Assigned task
Line by line, transcribe the material shown below exactly.

........

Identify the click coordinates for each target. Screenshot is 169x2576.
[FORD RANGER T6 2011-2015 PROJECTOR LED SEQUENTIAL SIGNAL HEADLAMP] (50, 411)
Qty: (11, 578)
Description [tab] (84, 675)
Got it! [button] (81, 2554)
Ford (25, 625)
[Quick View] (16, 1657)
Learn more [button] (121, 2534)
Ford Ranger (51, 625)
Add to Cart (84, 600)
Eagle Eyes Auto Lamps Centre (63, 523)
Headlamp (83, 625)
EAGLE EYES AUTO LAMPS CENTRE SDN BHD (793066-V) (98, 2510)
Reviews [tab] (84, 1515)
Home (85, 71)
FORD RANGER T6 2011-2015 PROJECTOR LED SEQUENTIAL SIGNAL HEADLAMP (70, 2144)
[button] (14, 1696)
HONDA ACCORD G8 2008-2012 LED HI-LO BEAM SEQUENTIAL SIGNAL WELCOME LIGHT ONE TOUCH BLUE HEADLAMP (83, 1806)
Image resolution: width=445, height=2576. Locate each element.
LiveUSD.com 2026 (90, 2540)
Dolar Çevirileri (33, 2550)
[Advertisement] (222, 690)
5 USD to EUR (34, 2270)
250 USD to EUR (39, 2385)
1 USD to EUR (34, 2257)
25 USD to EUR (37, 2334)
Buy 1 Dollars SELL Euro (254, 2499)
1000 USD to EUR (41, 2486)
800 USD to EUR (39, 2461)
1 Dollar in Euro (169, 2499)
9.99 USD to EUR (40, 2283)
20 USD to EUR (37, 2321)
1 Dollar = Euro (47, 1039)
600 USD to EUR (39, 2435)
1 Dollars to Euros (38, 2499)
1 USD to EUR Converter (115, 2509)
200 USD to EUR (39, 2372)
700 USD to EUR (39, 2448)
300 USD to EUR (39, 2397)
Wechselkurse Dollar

........

Answer for the task
Identify the click coordinates for each target. Screenshot is 169x2576.
[FORD RANGER T6 2011-2015 PROJECTOR LED SEQUENTIAL SIGNAL HEADLAMP] (50, 411)
Qty: (11, 578)
Description [tab] (84, 675)
Got it! [button] (81, 2554)
Ford (25, 625)
[Quick View] (16, 1657)
Learn more [button] (121, 2534)
Ford Ranger (51, 625)
Add to Cart (84, 600)
Eagle Eyes Auto Lamps Centre (63, 523)
Headlamp (83, 625)
EAGLE EYES AUTO LAMPS CENTRE SDN BHD (793066-V) (98, 2510)
Reviews [tab] (84, 1515)
Home (85, 71)
FORD RANGER T6 2011-2015 PROJECTOR LED SEQUENTIAL SIGNAL HEADLAMP (70, 2144)
[button] (14, 1696)
HONDA ACCORD G8 2008-2012 LED HI-LO BEAM SEQUENTIAL SIGNAL WELCOME LIGHT ONE TOUCH BLUE HEADLAMP (83, 1806)
Image resolution: width=445, height=2576. Locate each element.
LiveUSD.com 2026 (90, 2540)
Dolar Çevirileri (33, 2550)
[Advertisement] (222, 690)
5 USD to EUR (34, 2270)
250 USD to EUR (39, 2385)
1 USD to EUR (34, 2257)
25 USD to EUR (37, 2334)
Buy 1 Dollars SELL Euro (254, 2499)
1000 USD to EUR (41, 2486)
800 USD to EUR (39, 2461)
1 Dollar in Euro (169, 2499)
9.99 USD to EUR (40, 2283)
20 USD to EUR (37, 2321)
1 Dollar = Euro (47, 1039)
600 USD to EUR (39, 2435)
1 Dollars to Euros (38, 2499)
1 USD to EUR Converter (115, 2509)
200 USD to EUR (39, 2372)
700 USD to EUR (39, 2448)
300 USD to EUR (39, 2397)
Wechselkurse Dollar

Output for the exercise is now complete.